En mis primeras autopsias yo había vomitado hasta echar las entrañas, sin saber por qué; después, la experiencia ya no se diferenciaba mucho de estar en un matadero, pero la psicología humana se rebela contra el acto físico de ver cómo reducen a una persona a un montón de carne. A pesar de todo, los seres humanos se adaptan. Es una de nuestras grandes fortalezas. Las reacciones naturales se pueden desconectar, o eliminar, como en mi caso. Es el efecto de haber pasado tres años viendo cómo descuartizan seres humanos. Me dio envidia la reacción de Banerjee, o mejor dicho su capacidad de reaccionar.
Me quedé unos minutos más, viendo trabajar al bueno del doctor, silencioso y eficaz como si estuviera haciendo algo tan prosaico como arrancar una muela, y mientras tanto me construí una imagen de lo que podía haber pasado. Contusiones y descoloramientos alrededor de la boca, y ausencia de cortes defensivos en las manos. Parecía indicar que el asesino de MacAuley se había acercado por detrás y lo había cogido por sorpresa. Seguramente le había tapado la boca, para que no gritase, y luego, a juzgar por las salpicaduras de sangre en el lugar de los hechos, le había rebanado la garganta.

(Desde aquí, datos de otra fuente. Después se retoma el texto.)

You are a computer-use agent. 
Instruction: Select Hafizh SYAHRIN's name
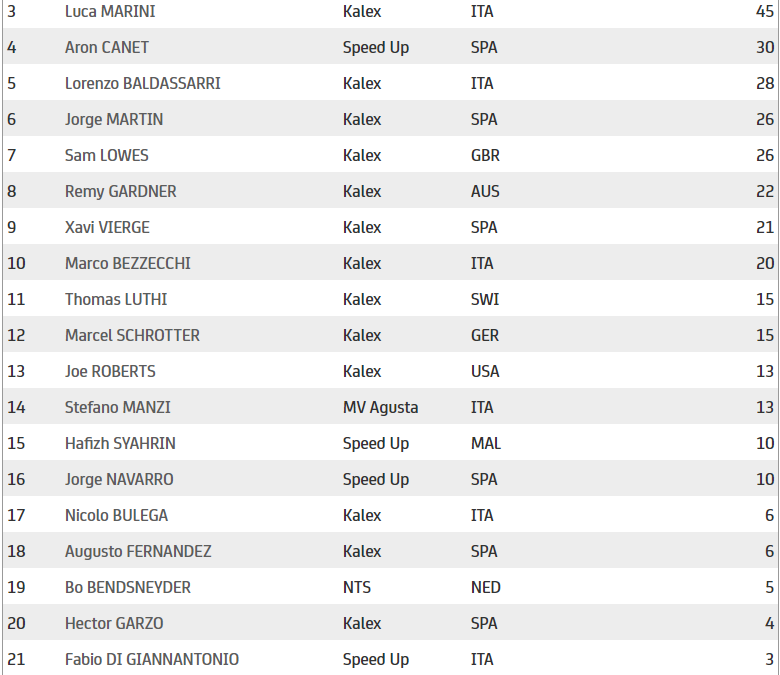tap(120, 443)
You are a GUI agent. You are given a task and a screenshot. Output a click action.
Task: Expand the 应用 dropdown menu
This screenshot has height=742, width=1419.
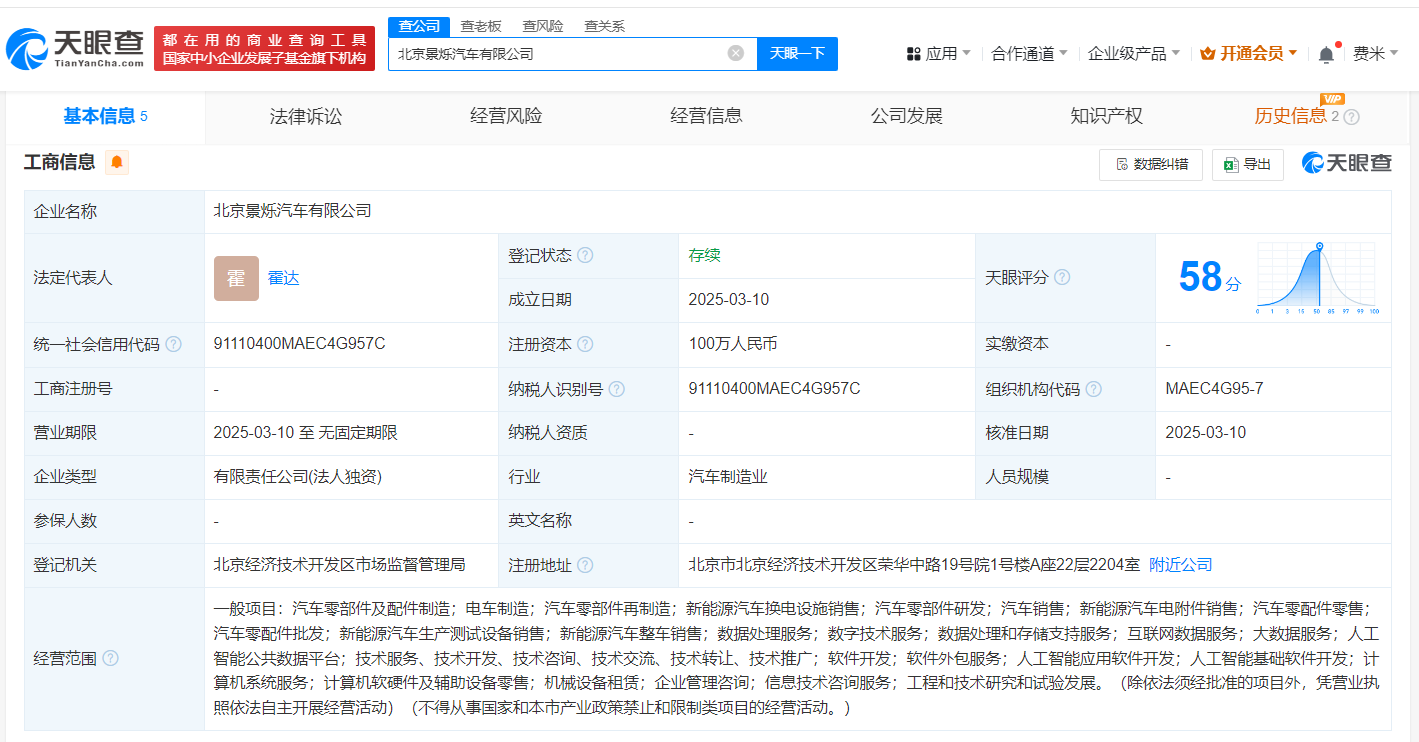pos(939,53)
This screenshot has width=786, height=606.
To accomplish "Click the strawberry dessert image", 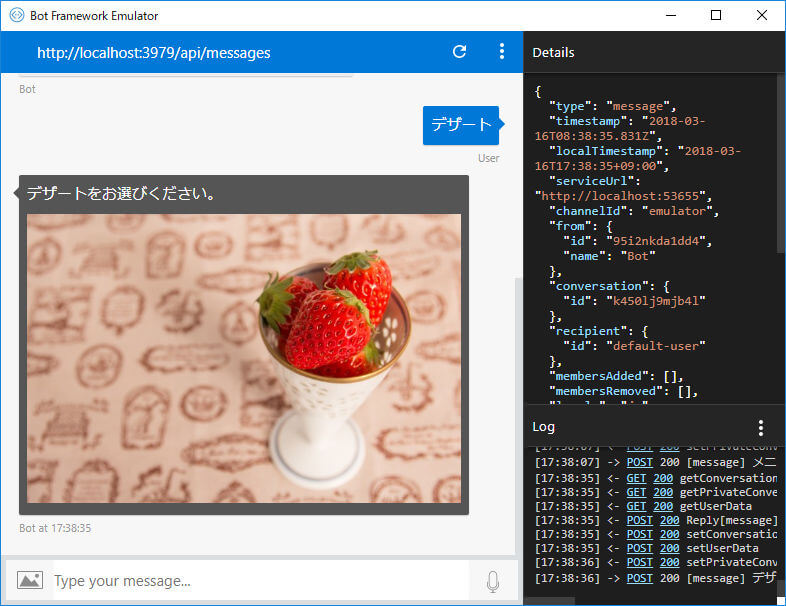I will point(244,358).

Sin embargo, había algo que no me cuadraba. Estaba claro que el asesino sabía lo que se traía entre manos. La incisión era limpia, y le había seccionado las arterias y la tráquea. La muerte de MacAuley debía de haberse producido en menos de un minuto. Entonces ¿qué sentido tenía la segunda herida? ¿Por qué le habían clavado un cuchillo en el pecho? Seguro que el asesino sabía que MacAuley no iba a sobrevivir. ¿Por qué había perdido el tiempo asestándole puñaladas?
Este motivo de inquietud enlazaba con otro: el mensaje. ¿De qué servía arrugarlo y meterlo en la boca de MacAuley? ¿No habría sido más lógico dejarlo a la vista si de lo que se trataba era de hacer una declaración política? Al principio había supuesto que era para evitar que se perdiese, pero ya no estaba tan seguro.
Ya había visto todo lo que me hacía falta ver. Cualquier otro elemento de interés figuraría en el informe de la autopsia. Me volví y salí en busca de Surrender-not, al que encontré sentado en la escalinata del edificio universitario, con la cabeza entre las manos. Me senté a su lado y le ofrecí un cigarrillo, a la vez que sacaba uno para mí. Le tembló la mano al cogerlo, agradecido. Nos quedamos un minuto en silencio, dejando que el humo surtiera efecto.
—¿Mejora con el tiempo? —preguntó.
—Sí.
—No creo que llegue a acostumbrarme.
—Puede que no sea tan malo.
Me acabé el cigarrillo y tiré la colilla. Banerjee aún parecía afectado por la experiencia, lo cual no era buena noticia. Lo necesitaba concentrado, y la mejor manera de lograrlo era que se pusiera otra vez a trabajar. Teníamos que resolver dos asesinatos: para uno de ellos no se me ocurría ningún móvil, y para el otro los tenía de sobra, pero me faltaban pistas sólidas.
—Vamos, sargento —dije—, tenemos trabajo.